Needless to say, Social Services won't take them. I am wondering if I can move out and get a nanny or someone to move in. I just don't think I can take any more. It's like they're trying to destroy me.

This all sounds a bit drastic. Some of it sounds like typical teenage behaviour. You need to cut all allowances until they start behaving. How are they using your gym membership , does the gym not check that they are the member? How are they getting hold of your debit card - change the account if need be and keep the card away from them. They clearly need very clear boundaries.

Springhare76 · 11/03/2026 13:18

I don't think lying in bed all day and refusing to go to school is typical teenage behaviour.

OP posts:
Pickledonion1999 · 11/03/2026 13:29

Springhare76 · 11/03/2026 13:18

I don't think lying in bed all day and refusing to go to school is typical teenage behaviour.

That's why I said some of it !

Springhare76 · 11/03/2026 13:31

The rest I can cope with and is, in fact, better than when i first posted.

OP posts:
SleepQuest33 · 11/03/2026 13:42

Pickledonion1999 · 11/03/2026 12:53

This all sounds a bit drastic. Some of it sounds like typical teenage behaviour. You need to cut all allowances until they start behaving. How are they using your gym membership , does the gym not check that they are the member? How are they getting hold of your debit card - change the account if need be and keep the card away from them. They clearly need very clear boundaries.

You haven’t read all the thread!!!!!! This is NOT typical teenage behaviour.

acorncrush · 11/03/2026 14:20

Tell them they have one day to be more polite to you. This won’t work of course they are unlikely to budge, but you have given them fair warning.

Then cancel the debit card, stop the access to your gym membership and cut the funding allowing them to order so much takeaway and go out so much. Minimal pocket money until they wise up, and if they get worse, cut the money completely.

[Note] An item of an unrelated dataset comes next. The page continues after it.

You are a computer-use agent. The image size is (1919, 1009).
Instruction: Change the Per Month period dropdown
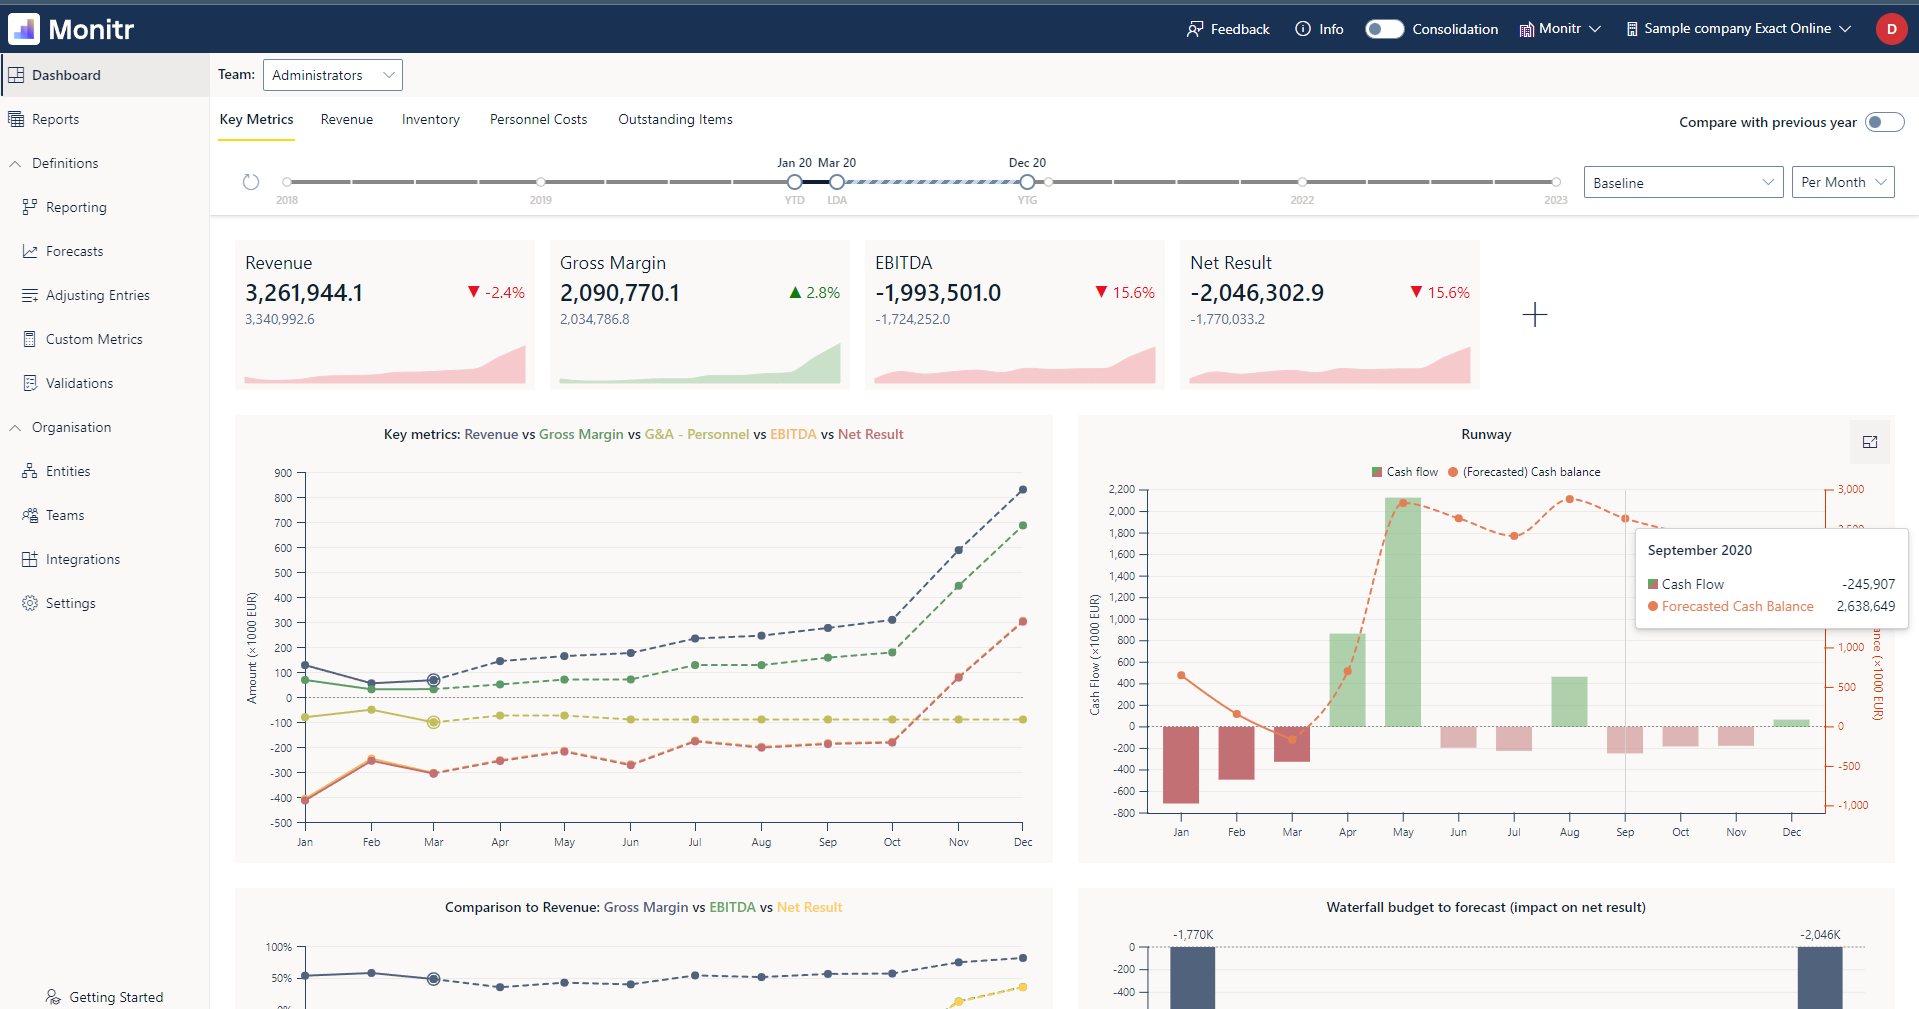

acorncrush · 11/03/2026 14:35

Springhare76 · 11/03/2026 12:48

I am also super worried as he gets access to his Child Trust Fund when he turns 18 which has nearly 30k in it and I have no way of stopping this (have checked) other than just refusing to give him the account details which I fully intend to do.

This may be a good thing as it makes it a lot more palatable for you to just kick him out.

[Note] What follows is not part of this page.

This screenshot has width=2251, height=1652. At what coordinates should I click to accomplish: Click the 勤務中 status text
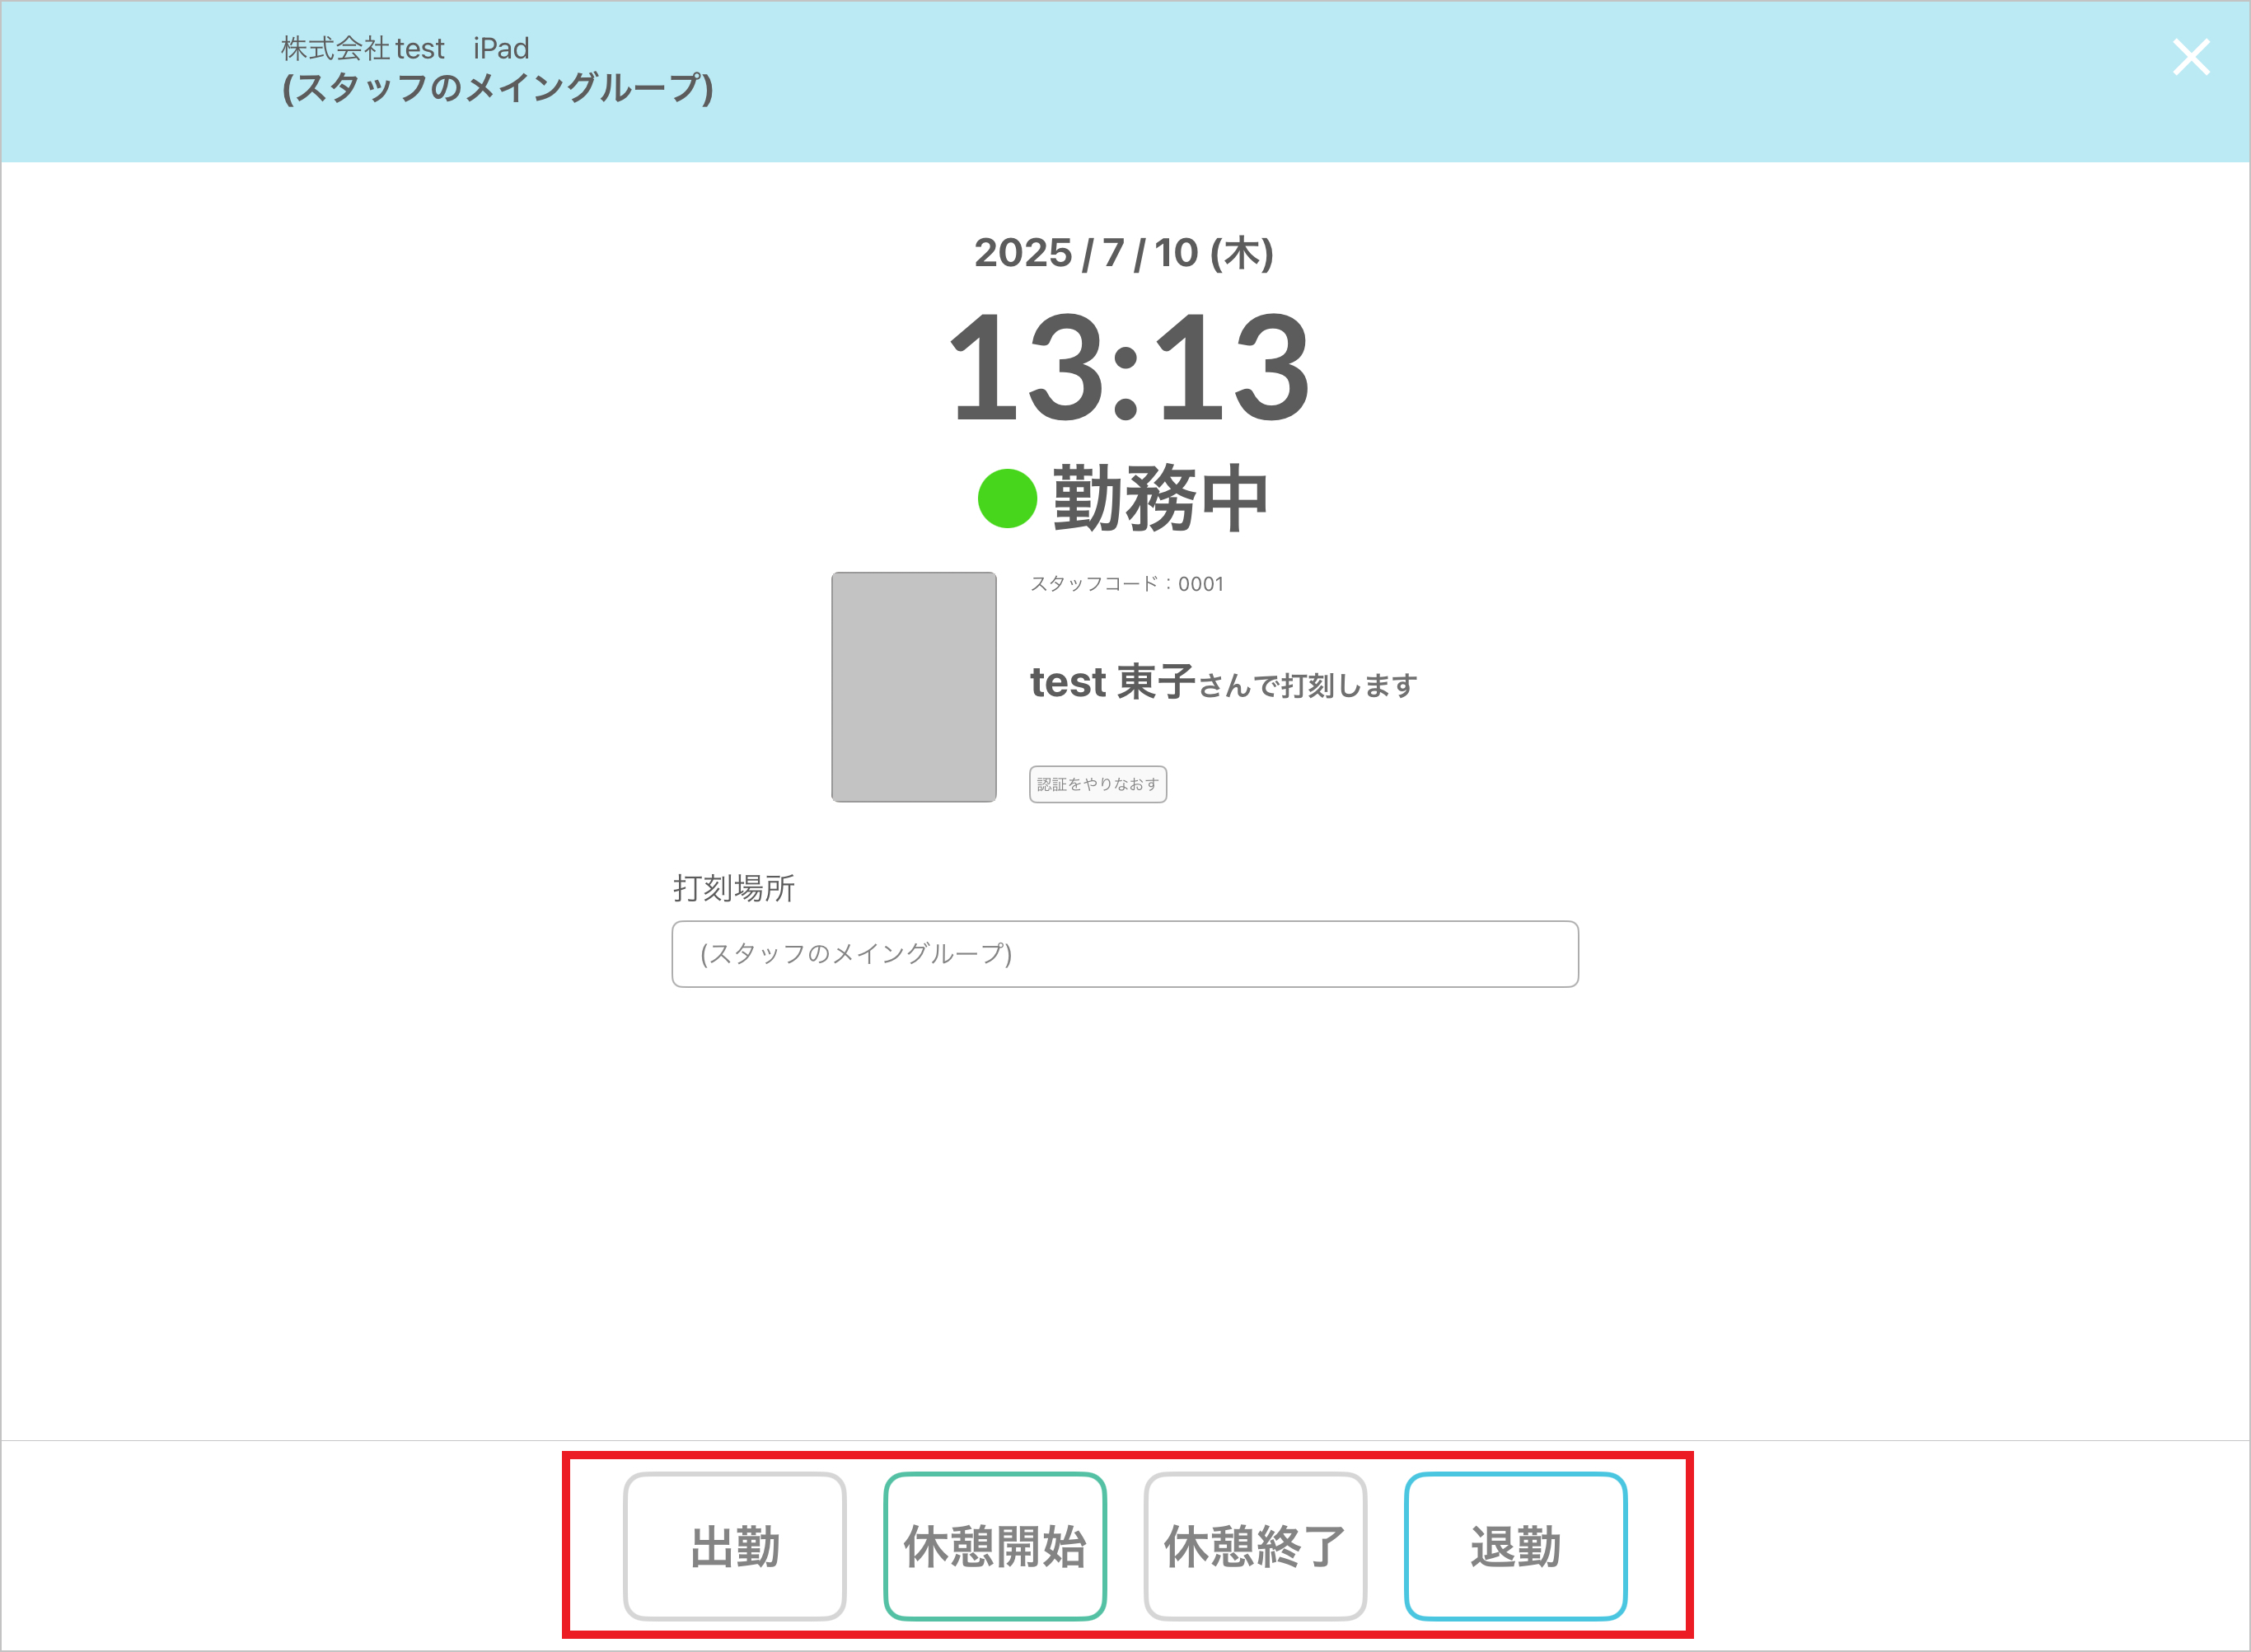(1160, 498)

He can’t refuse. Once he is 18 if you tell him to leave and he refuses you can call the police to help you evict him. Give him a reasonable amount of time to collect his belongings, say 24 hours, and then change all the locks.

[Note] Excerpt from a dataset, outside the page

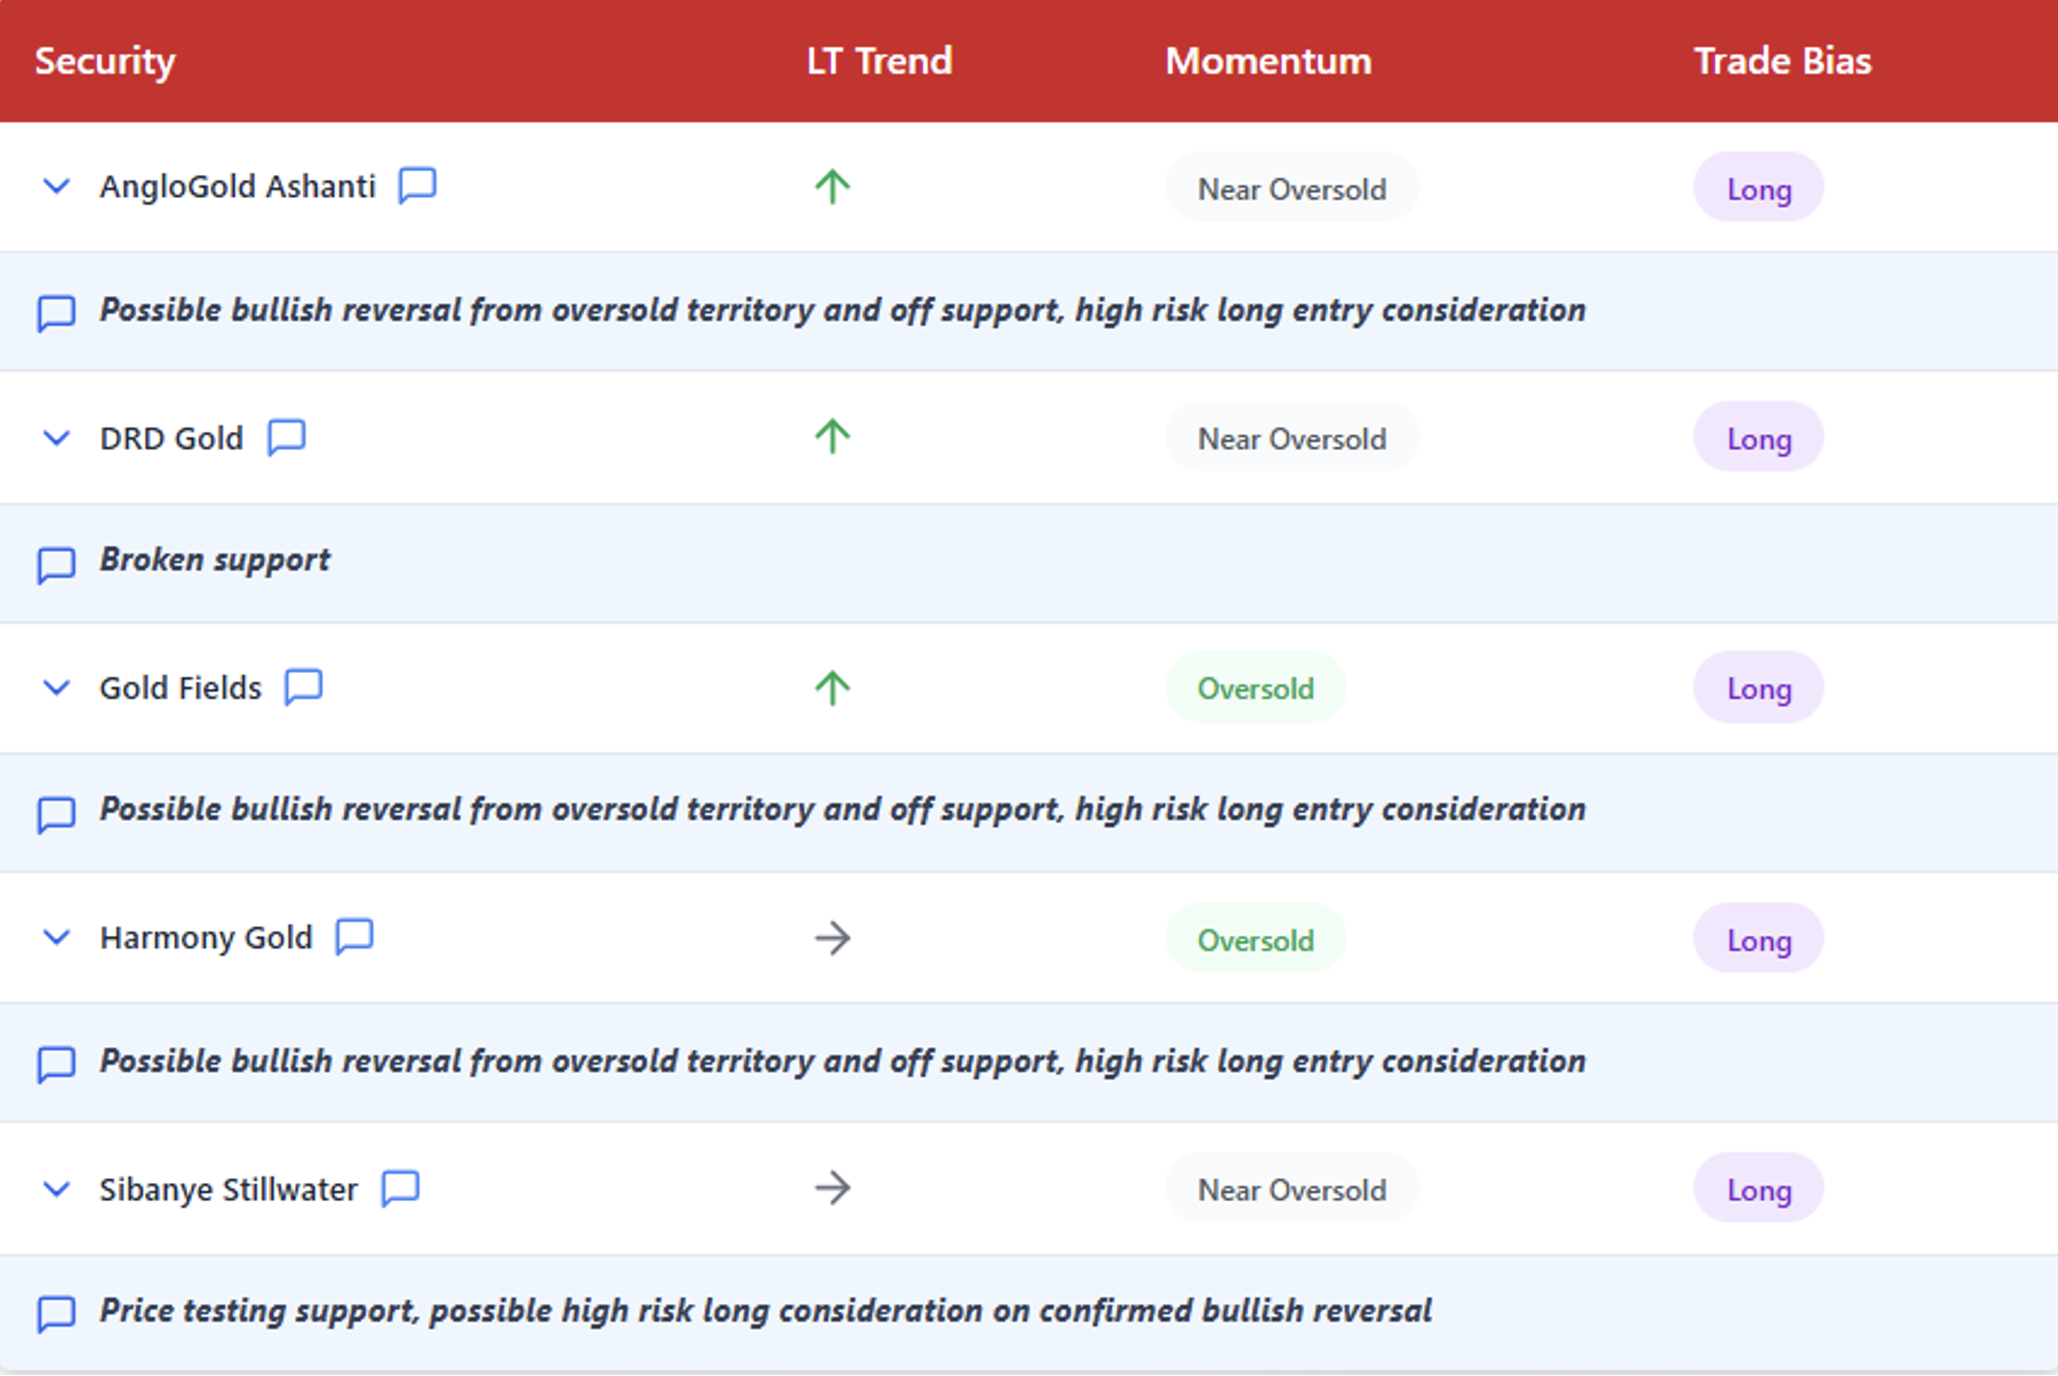Click Near Oversold badge for DRD Gold
The height and width of the screenshot is (1376, 2058).
pyautogui.click(x=1291, y=439)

With your other DS doing important exams soon it becomes even more necessary, to protect him from all the disruption to his sleep of having someone up all night making noise.

Given DS1 has £30k, telling him to leave will not leave him destitute or without a place to stay.

Jellycatspyjamas · 11/03/2026 14:50

You’ve said he needs to stay with his dad, where is his dad in al this? If your son staying with his dad is an option you need his dad to weigh in on supporting to you. If you really mean he needs to stay with dad, pack up his stuff, take it to his dads and direct/take your son there.

Things like lifts, phone contracts, take away food are all contingent on your school aged son actually engaging in life, so attending school or college, keeping his room at least hygienic, not disrupting the whole house at night. If he’s not managing that I’d be stoping access to privileges. At the same time you need to try and speak to him when the pressure is off. What’s made him drop out of life, what does he want for himself in future.